START SUPPLIED RECORDS
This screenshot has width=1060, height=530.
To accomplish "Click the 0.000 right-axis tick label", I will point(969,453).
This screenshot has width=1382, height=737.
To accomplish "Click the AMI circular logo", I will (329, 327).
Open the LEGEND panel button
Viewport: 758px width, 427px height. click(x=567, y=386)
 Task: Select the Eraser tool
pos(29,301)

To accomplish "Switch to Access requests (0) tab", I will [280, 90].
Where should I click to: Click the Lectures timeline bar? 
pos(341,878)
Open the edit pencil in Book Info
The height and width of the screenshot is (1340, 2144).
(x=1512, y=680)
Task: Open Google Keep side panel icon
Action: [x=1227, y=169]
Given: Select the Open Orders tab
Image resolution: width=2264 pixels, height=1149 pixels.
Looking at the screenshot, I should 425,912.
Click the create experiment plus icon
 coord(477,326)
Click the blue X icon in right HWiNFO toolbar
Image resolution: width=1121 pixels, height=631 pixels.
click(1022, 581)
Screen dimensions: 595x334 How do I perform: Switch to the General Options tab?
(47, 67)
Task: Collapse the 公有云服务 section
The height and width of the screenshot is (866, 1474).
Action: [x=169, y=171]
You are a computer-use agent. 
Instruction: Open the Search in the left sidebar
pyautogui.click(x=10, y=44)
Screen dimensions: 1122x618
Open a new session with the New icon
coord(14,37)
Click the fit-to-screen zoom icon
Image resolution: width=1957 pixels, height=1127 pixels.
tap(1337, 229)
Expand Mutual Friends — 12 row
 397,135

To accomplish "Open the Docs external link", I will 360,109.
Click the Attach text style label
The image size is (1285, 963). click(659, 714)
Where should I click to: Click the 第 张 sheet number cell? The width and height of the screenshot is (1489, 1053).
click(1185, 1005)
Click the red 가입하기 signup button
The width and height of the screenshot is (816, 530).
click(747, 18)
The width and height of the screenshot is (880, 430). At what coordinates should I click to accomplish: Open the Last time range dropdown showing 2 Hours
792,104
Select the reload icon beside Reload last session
END SUPPLIED RECORDS
#### [PROBLEM DESCRIPTION]
Nothing should appear in the answer except the lines from the one containing "Click the red 가입하기 signup button" to the end of the data above, reproduced exactly.

#### [EXPECTED ANSWER]
Click the red 가입하기 signup button
The width and height of the screenshot is (816, 530).
click(747, 18)
The width and height of the screenshot is (880, 430). At what coordinates should I click to accomplish: Open the Last time range dropdown showing 2 Hours
792,104
Select the reload icon beside Reload last session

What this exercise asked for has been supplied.